* _Short problem_
Reproduce the records below word for word, omitting the pictures.

(Source records)
┄┄┄┄┄┄┄┄┄┄

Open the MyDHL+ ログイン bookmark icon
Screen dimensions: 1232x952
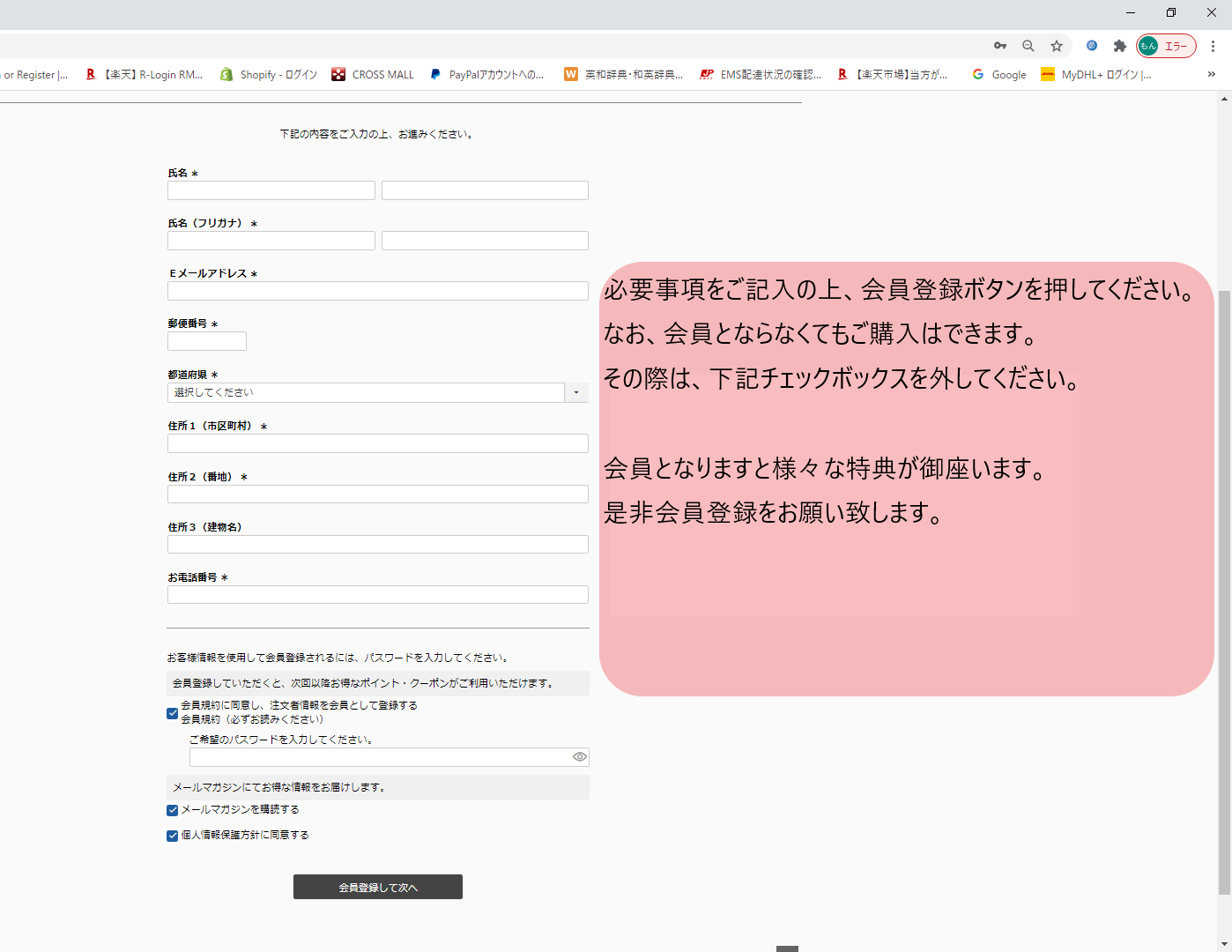click(1049, 74)
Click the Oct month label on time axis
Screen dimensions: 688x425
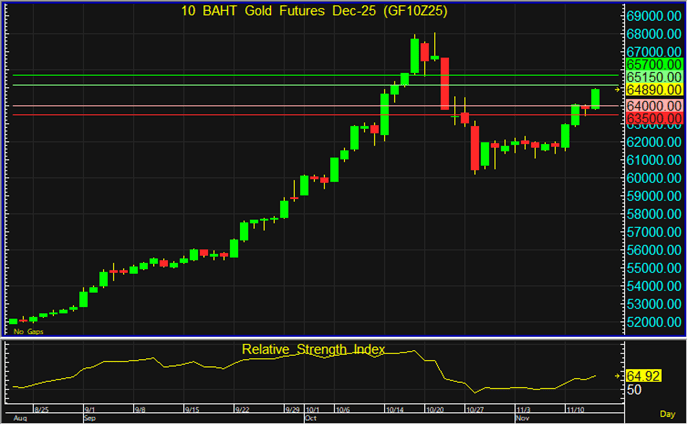(x=310, y=418)
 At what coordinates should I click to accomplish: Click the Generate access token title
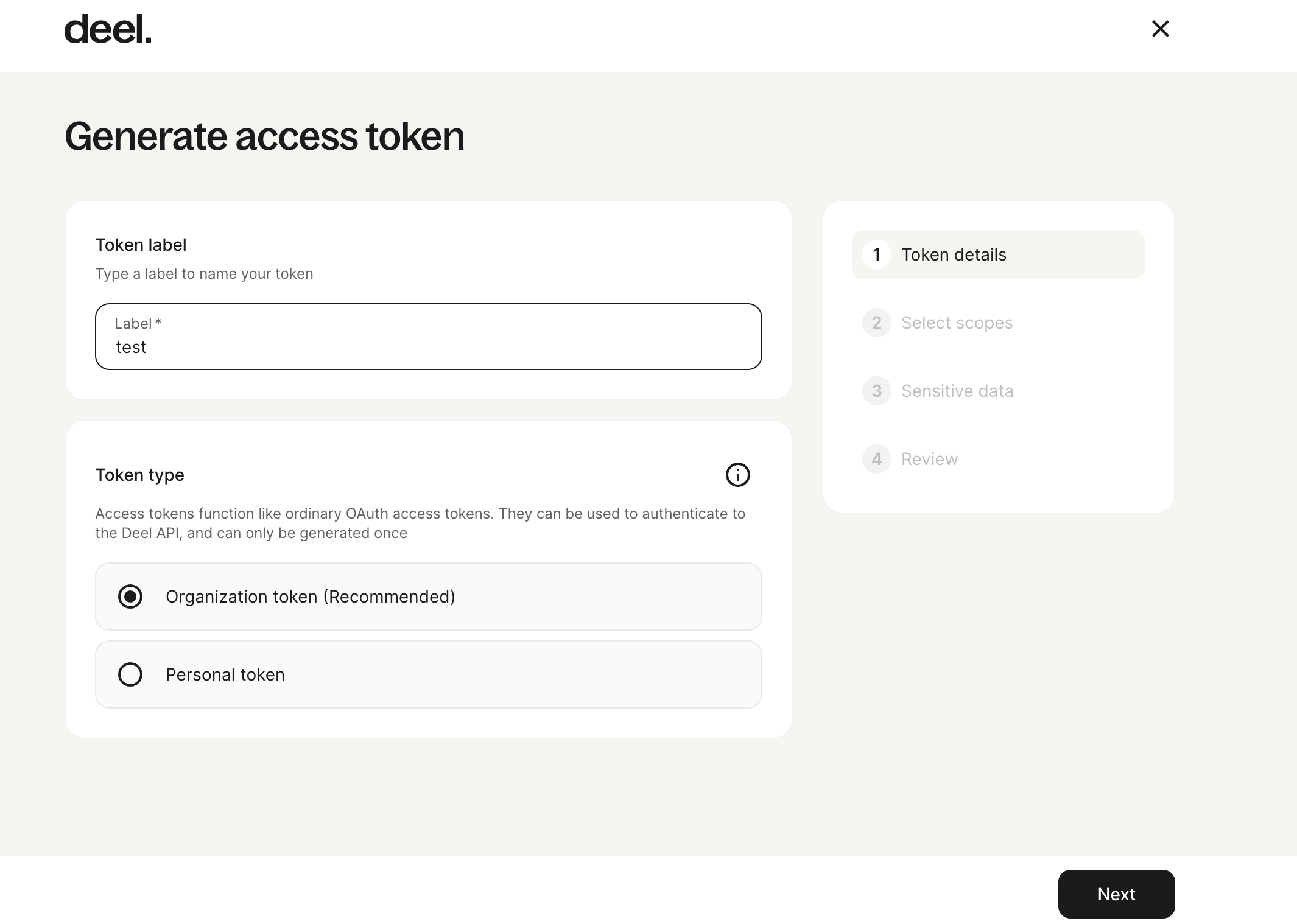264,136
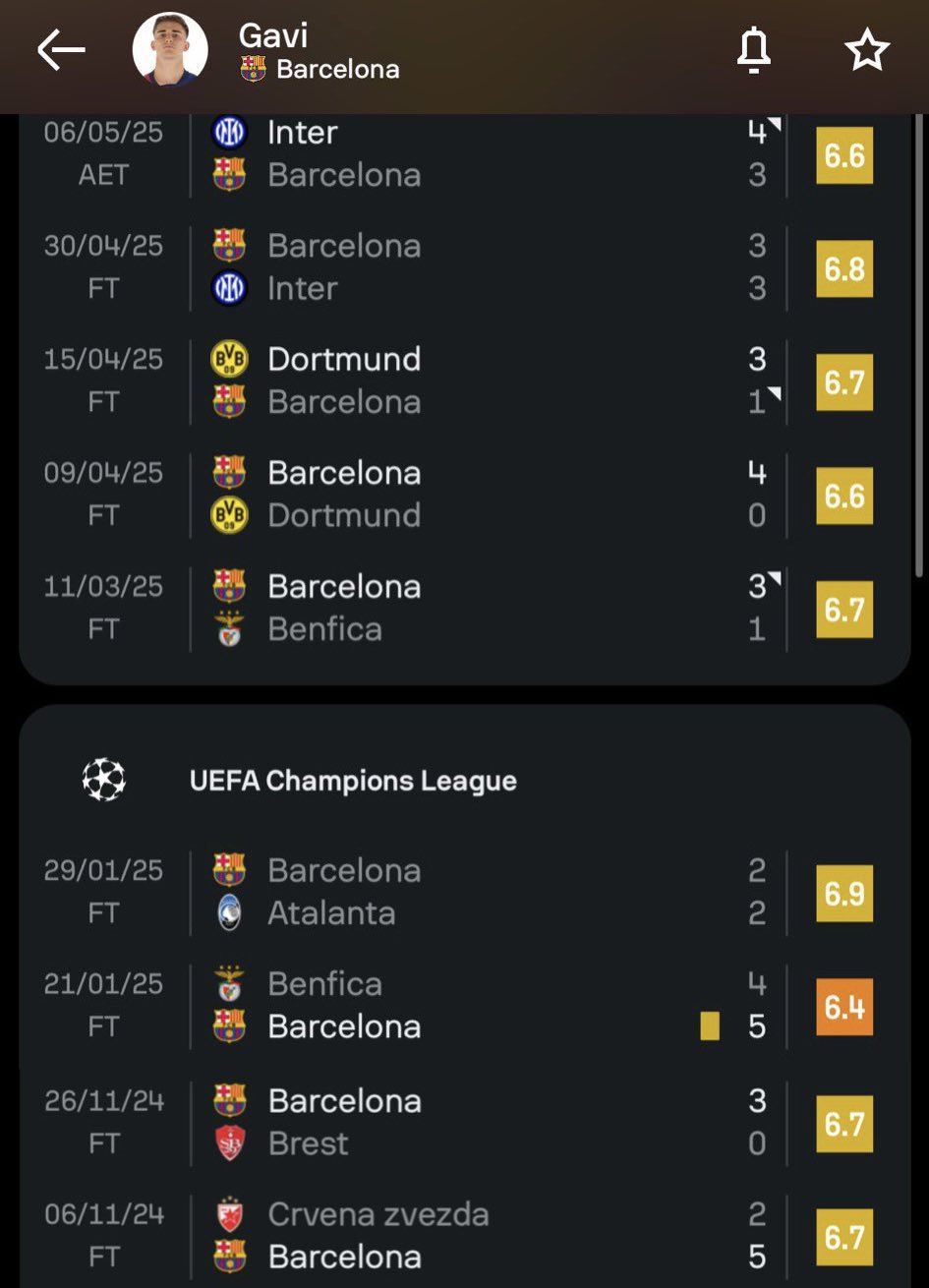Select the 6.9 rating for Atalanta match

click(844, 894)
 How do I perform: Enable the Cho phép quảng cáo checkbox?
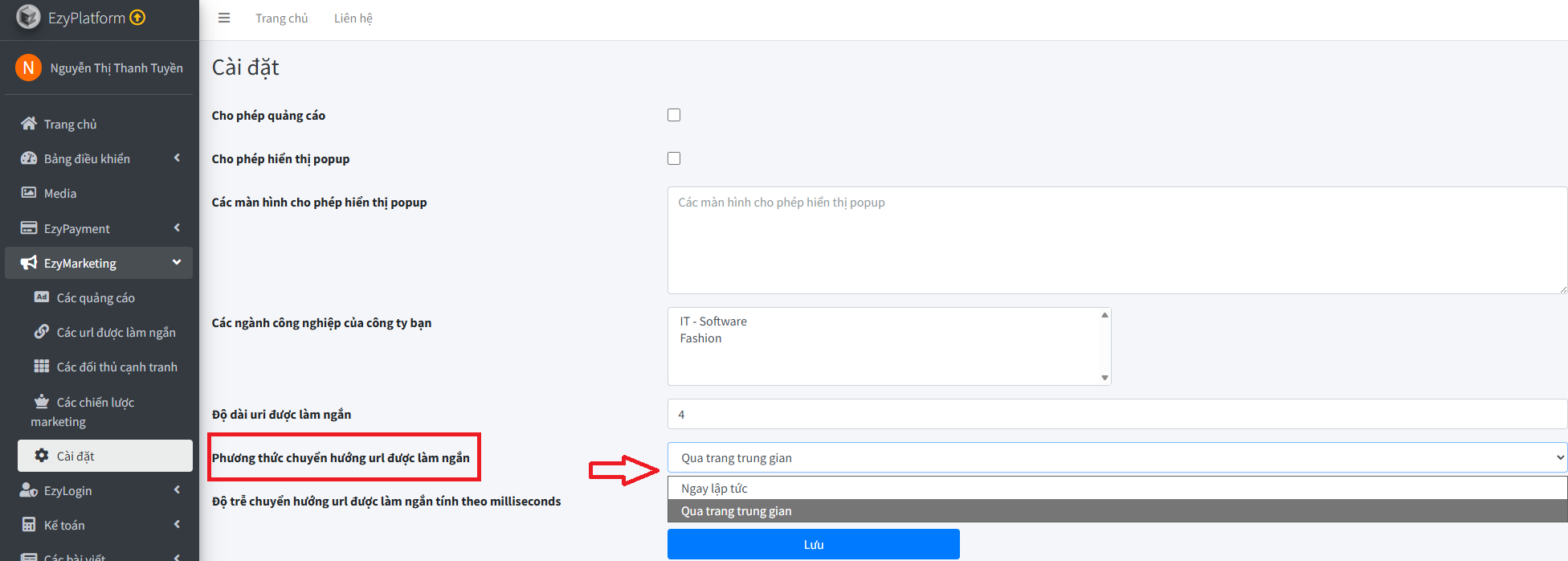coord(674,115)
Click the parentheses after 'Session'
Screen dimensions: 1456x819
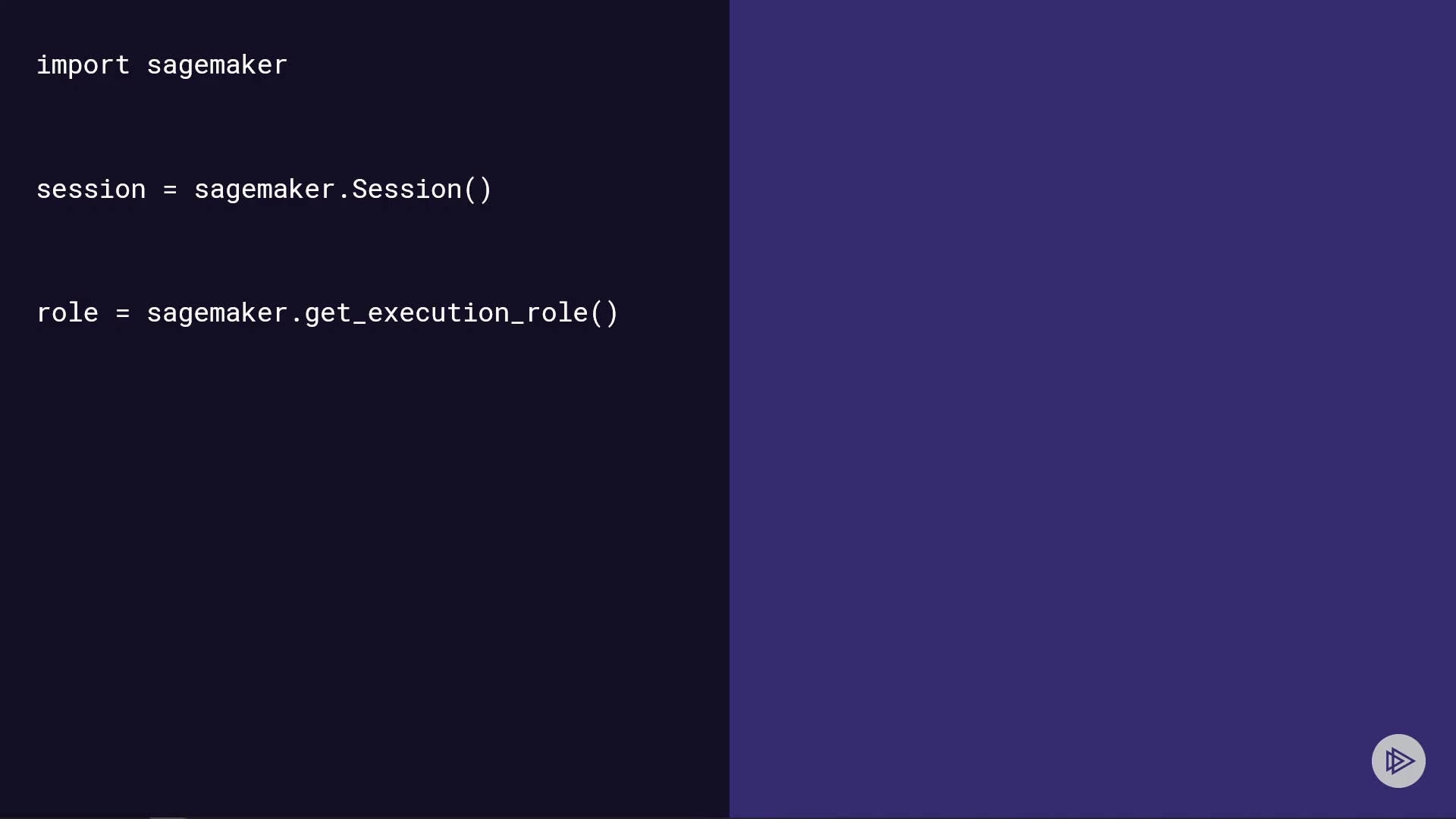click(x=478, y=190)
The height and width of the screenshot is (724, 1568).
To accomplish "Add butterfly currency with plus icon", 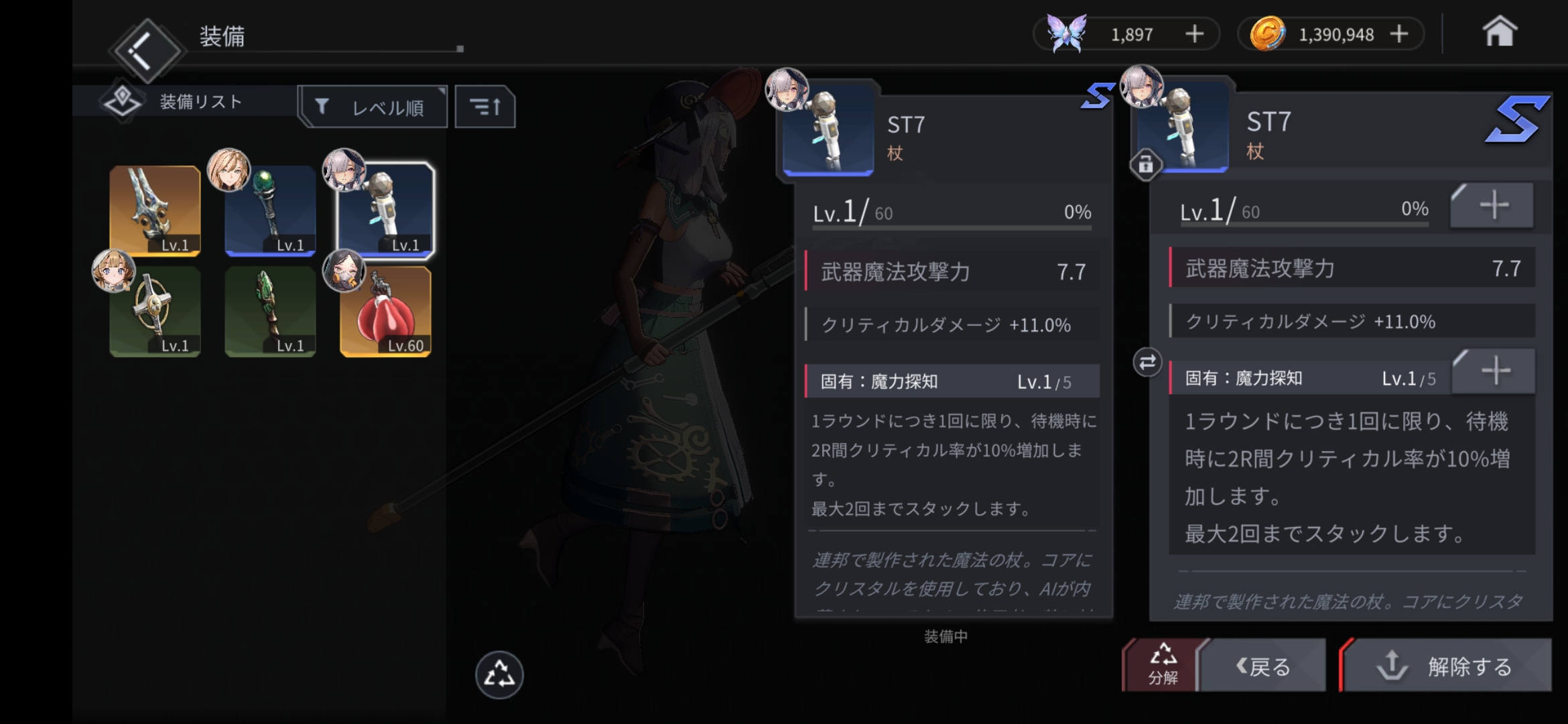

┄┄┄┄┄┄┄┄┄┄

* _Problem solution_
Open the MyDHL+ ログイン bookmark icon
Screen dimensions: 1232x952
click(1049, 74)
Click the Oct month label on time axis
Screen dimensions: 688x425
(x=310, y=418)
 At what coordinates should I click to accomplish: Click the Generate access token title
264,136
Select the 6.9 rating for Atalanta match

click(844, 894)
 How do I perform: Enable the Cho phép quảng cáo checkbox?
coord(674,115)
Click the parentheses after 'Session'
Screen dimensions: 1456x819
click(x=478, y=190)
The height and width of the screenshot is (724, 1568).
To accomplish "Add butterfly currency with plus icon", 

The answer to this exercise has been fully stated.